Historical population
| Census | Pop. | Note | %± |
|---|---|---|---|
| 1820 | 5,365 |  | — |
| 1830 | 2,148 |  | −60.0% |
| 1840 | 2,103 |  | −2.1% |
| 1850 | 2,216 |  | 5.4% |
| 1860 | 1,837 |  | −17.1% |
| 1870 | 1,601 |  | −12.8% |
| 1880 | 1,334 |  | −16.7% |
| 1890 | 1,174 |  | −12.0% |
| 1900 | 1,052 |  | −10.4% |
| 1910 | 900 |  | −14.4% |
| 1920 | 785 |  | −12.8% |
| 1930 | 594 |  | −24.3% |
| 1940 | 609 |  | 2.5% |
| 1950 | 575 |  | −5.6% |
| 1960 | 546 |  | −5.0% |
| 1970 | 658 |  | 20.5% |
| 1980 | 1,013 |  | 54.0% |
| 1990 | 1,107 |  | 9.3% |
| 2000 | 1,292 |  | 16.7% |
| 2010 | 1,373 |  | 6.3% |
| 2020 | 1,355 |  | −1.3% |

== Communities and locations in Charleston ==
- Burtonville – A hamlet at the eastern town line by Schoharie Creek.

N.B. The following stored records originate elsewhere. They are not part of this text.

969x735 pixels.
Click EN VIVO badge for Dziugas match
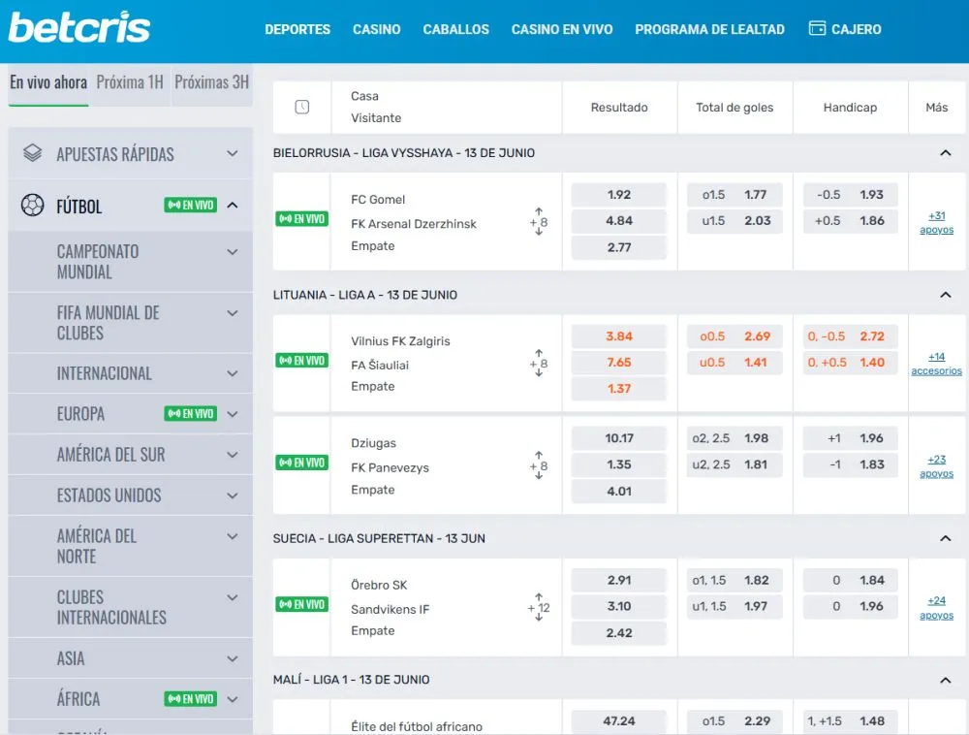pyautogui.click(x=301, y=463)
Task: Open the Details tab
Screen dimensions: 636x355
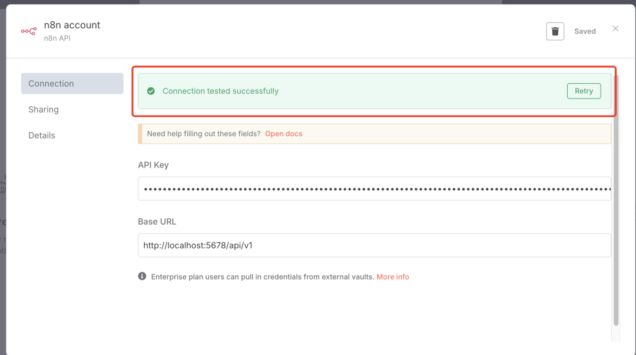Action: (x=42, y=136)
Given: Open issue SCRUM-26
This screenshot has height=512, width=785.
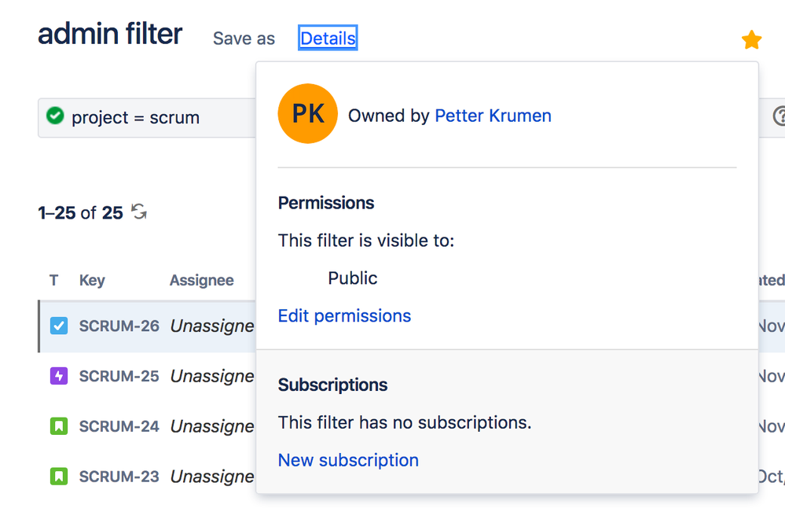Looking at the screenshot, I should click(119, 326).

- Charleston (also called "Riders Corners") – A hamlet in the northern part of town on NY-30A.
- Charleston Four Corners – A hamlet southwest of Charleston hamlet, located on NY-162.
- Davis Corners – A location southwest of Charleston hamlet on NY-30A.
- Fox Corners – A location southwest of Charleston hamlet.
- Lib Corners – A location northeast of Oak Ridge.
- Lost Valley – A location at the eastern town line and Schoharie Creek, north of Burtonville.
- Market Corners – A location between Charleston hamlet and Oak Ridge on NY-30A.
- Oak Ridge – A hamlet south of Charleston hamlet on NY-30A and near the southern town line.
- Rockwell Corners – A location by the southern town boundary.

The now-defunct hamlet of Carytown is also listed in the official New York State Gazetteer, maintained and published by the New York State Department of Health, which includes numerous defunct hamlets and towns, some with alternate or archaic spellings.